══ Текст упражнения
Переводчики стихов сетуют на “непереводимость” слов, на то, что иноязычное слово, скажем, английское или немецкое, не имеет “аналога” в русском, его приходится перелагать двумя, а то и тремя словами — поди втисни в строку. И это еще — в лучшем случае.
В худшем — как, опять же, у Хлебникова. “В этот день голубых медведей, Пробежавшим по тихим ресницам”… В немецком, чешском и некоторых других языках попросту нет “голубого”, есть “синий” (который и у Хлебникова появляется — в следующем, третьем стихе). Отлично владевший русским чешский поэт Иржи Тауфер, помучившись, сдался, так и перевел — “синих”, испортив двойной “синькой” первую строфу, исказив тем самым все стихотворение…
По-моему, Хлебников, как мало кто из поэтов, остро чувствовал подчас нехватку слов, их недостаточность — и смысловую, и звуковую — для своих переводов. Так возникало его словотворчество, его неологизмы, всегда укорененные в язык, стало быть, понятные, внятные. И словотворчество тем более естественное, что язык-то молод, продолжает расти и формироваться, обрастает заимствованиями из других языков (в которых, впрочем, Хлебников тоже слышит неточности, потому как иноязычие есть иномыслие). Эти неологизмы почти по-детски, да что там, без “почти”, просты, как в “Заклятии смехом”, ясны и ребенку.
“Семилетний мальчик, сыненок знакомых читал “О, рассмейтесь, смехачи”. Мы с ним беседовали и чувствовали себя заговорщиками среди взрослых”.
Изрядному количеству хлебниковских неологизмов запросто нашлось бы место в систематизированной Корнеем Чуковским коллекции “От двух до пяти”.
И ничего удивительного в том, что Генрих Сапгир, у которого стихи Хлебникова пребывали, так сказать, “на ближней полке”, произвел своих “смеянцев” — да и всю “страну Хохотанию” — от хлебниковских “смехачей”. Узнаваемо…
То, что Щерба формулировал академически, Хлебников понимал практически: что язык и речь — не одно и то же, что язык, например, позволяет построить конструкцию, которая будет целиком состоять из слов, из коих каждое в отдельности — совершенно непонятно, необъяснимо, “несуществующе”, но все вместе они образуют некий текст, где смысл будет вполне ясен.
Знаменитая щербовская “Глокая куздра” легко представима не только в исполнении, но и в написании Хлебникова. Хотя среди стихов его ничего подобного нет. Однако есть то, что Щерба называл лингвистическим экспериментом.
К примеру, написанный в начале десятых годов “Перевертень” (“Кони, топот, инок…”).
Хорошо помню свое удивление, когда, едва выучившись читать, медленно и вслух, пробуя делать это не только слева направо, но и справа налево, внезапно обнаружил слово, которое в обе стороны звучало одинаково.
════
Задание 1:
Ответьте на вопросы по тексту о Хлебникове.
(a) Какого слова, по тексту, нет в немецком, чешском и некоторых других языках?
(b) Что читал семилетний мальчик, сыненок знакомых?
(c) Какое стихотворение Хлебникова, написанное в начале десятых годов, приведено как пример лингвистического эксперимента?
Задание 2: Продолжите текст о Хлебникове, начиная сразу после его последнего предложения.
══ Выборка данных
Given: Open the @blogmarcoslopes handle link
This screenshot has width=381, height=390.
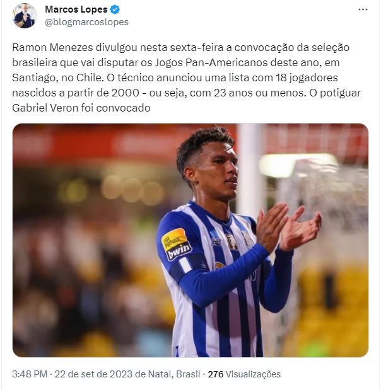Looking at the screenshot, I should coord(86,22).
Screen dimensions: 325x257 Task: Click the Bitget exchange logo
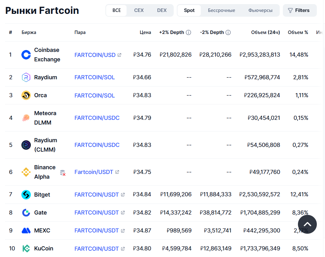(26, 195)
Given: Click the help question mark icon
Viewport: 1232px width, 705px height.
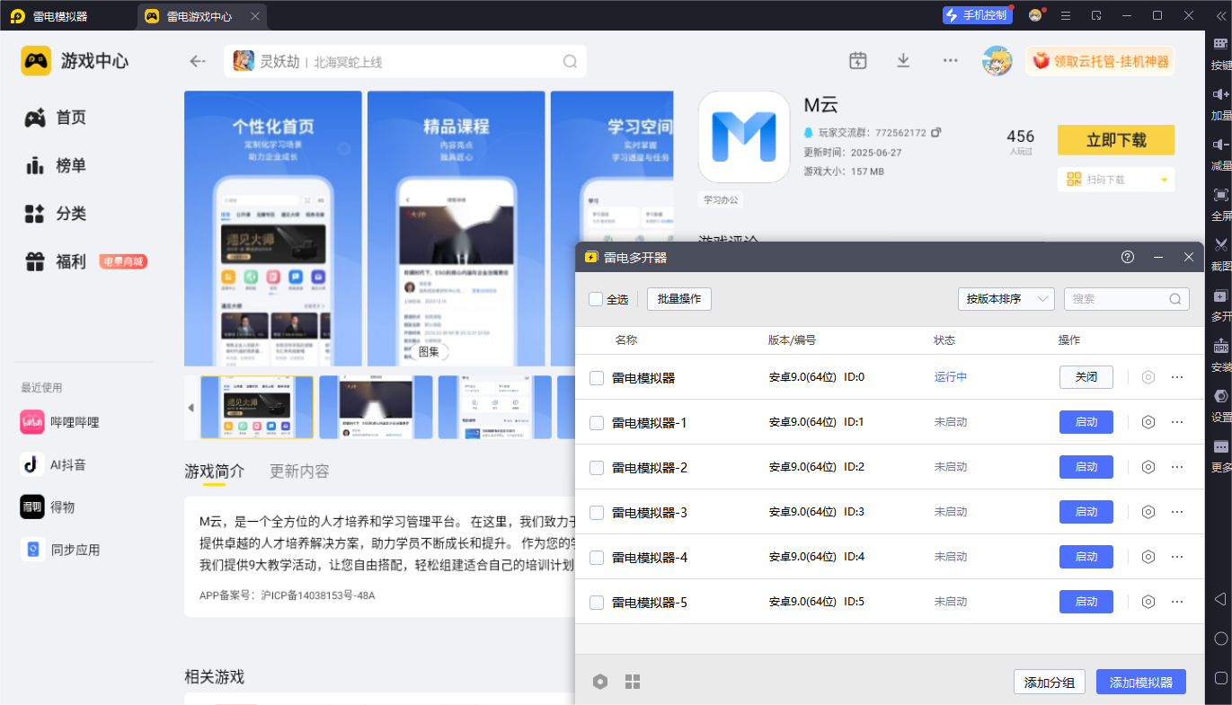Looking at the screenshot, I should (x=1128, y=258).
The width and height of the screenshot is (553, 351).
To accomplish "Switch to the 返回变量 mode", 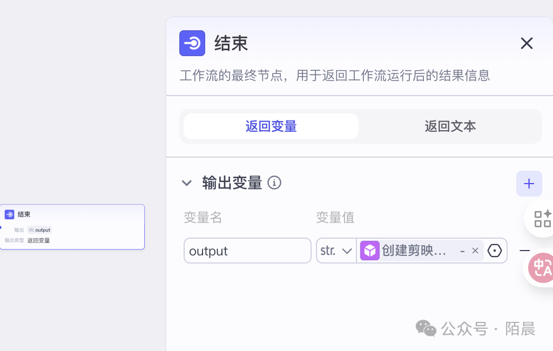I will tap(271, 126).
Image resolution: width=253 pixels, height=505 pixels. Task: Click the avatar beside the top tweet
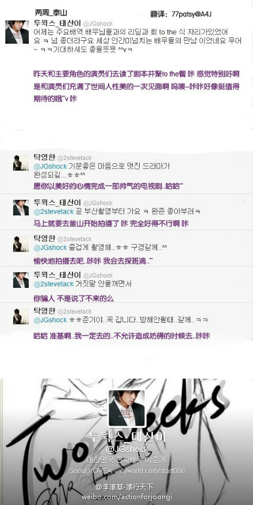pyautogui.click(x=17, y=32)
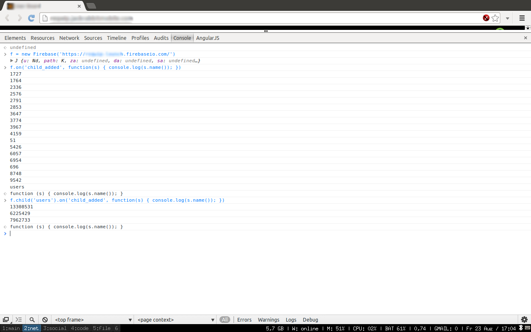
════
Ответ 1:
(a) «Голубой».
(b) «О, рассмейтесь, смехачи».
(c) «Перевертень» («Кони, топот, инок…»).

Ответ 2:
Много позже спрашивал об этом первом впечатлении — и старших своих друзей, и сверстников. Поэты помнили о нем — все. Подчас тут же вспоминалось слово: семидесятилетний Штейнберг — “поп”, девяностолетний Шервинский — “потоп”…
Не-поэты честно пытались вспомнить, иногда не очень уверенно кивали.
“Эффект зеркальности” издавна примагничивал художников. И в живописи — достаточно упомянуть “Венеру с зеркалом” Веласкеса или побывать в музее Мурнау, где целый зал отведен под работы художников XVII века, выполненные на зеркалах; в начале XX века некоторое количество таких картин написал Кандинский, насмотревшийся на них именно в Мурнау, где подолгу жил, а ближе к концу века мне довелось увидеть такое в Тбилиси, в мастерской Альберта Дилбаряна. И в музыке — как иначе назвать “обратное” движение музыкальной темы у Баха? В поэзии это — палиндром: зеркальность строки — и звука (последнее, кстати сказать, задолго до поэтов подчас использовалось безвестными авторами фольклорных заклинаний).
У Хлебникова этот эффект впервые — в одном из ранних краткостиший, не звуковой — зрительный, с ясностью протертой до блеска амальгамы:
Между озера
зеркал
Бес
испуганно
сверкал.
Да и как не перепугаться, угодив в это бессчетное стадо подвижных бесовских отражений…
Но вернусь к его словотворчеству. Здесь, по-моему, тоже не обошлось без “уроков Щербы”, прежде всего, его семинаров по фонологии (если кто не знает, это — изучение структуры звукового строя языка и функционирования звуков в языковой системе, так — по-научному, у поэтов проще: речь — о смысле звука).
Усадьба ночью, чингисхань!
Шумите, синие березы.
Заря ночная, заратустрь!
А небо синее, моцарть!
И, сумрак облака, будь Гойя!..
Все просто — и комментировать нечего. Разве что отметить сгущение ассоциаций, порожденных ночным пейзажем: история — философия — музыка — живопись. Да обратить внимание на тот из пяти стихов, где неологизма нет, зато есть удивительный, я бы сказал, неологизм-эпитет “синие березы”, рифмующийся — через строку — с самим собой, но уже отнесенным привычно к ночному небу…
Мы чаруемся и чураемся,
Там чаруясь, здесь чураясь…
И далее слова, произрастая разнообразно от этих двух корней “чар-чур”, ветвятся, переплетаются в любовную вязь влечений и шараханий…
В любовных изъяснениях нередко мучителен поиск слов — своих, потому что прочие уже затвержены, затерты — другими.
Хлебников находит их легко, на вдохе-выдохе.
И вечер темец,
И тополь земец,
И мореречи,
И ты далече!
Или так:
´ши серебром… Оснегурить тебя
Поро
О любовной лирике Хлебникова если и говорится, то вскользь, вроде как безударно. В футуристическом окружении поэта она словно бы заглушается гормональным накалом страстных любовных признаний Маяковского.
Хлебников говорит тихо, кому надо — услышит.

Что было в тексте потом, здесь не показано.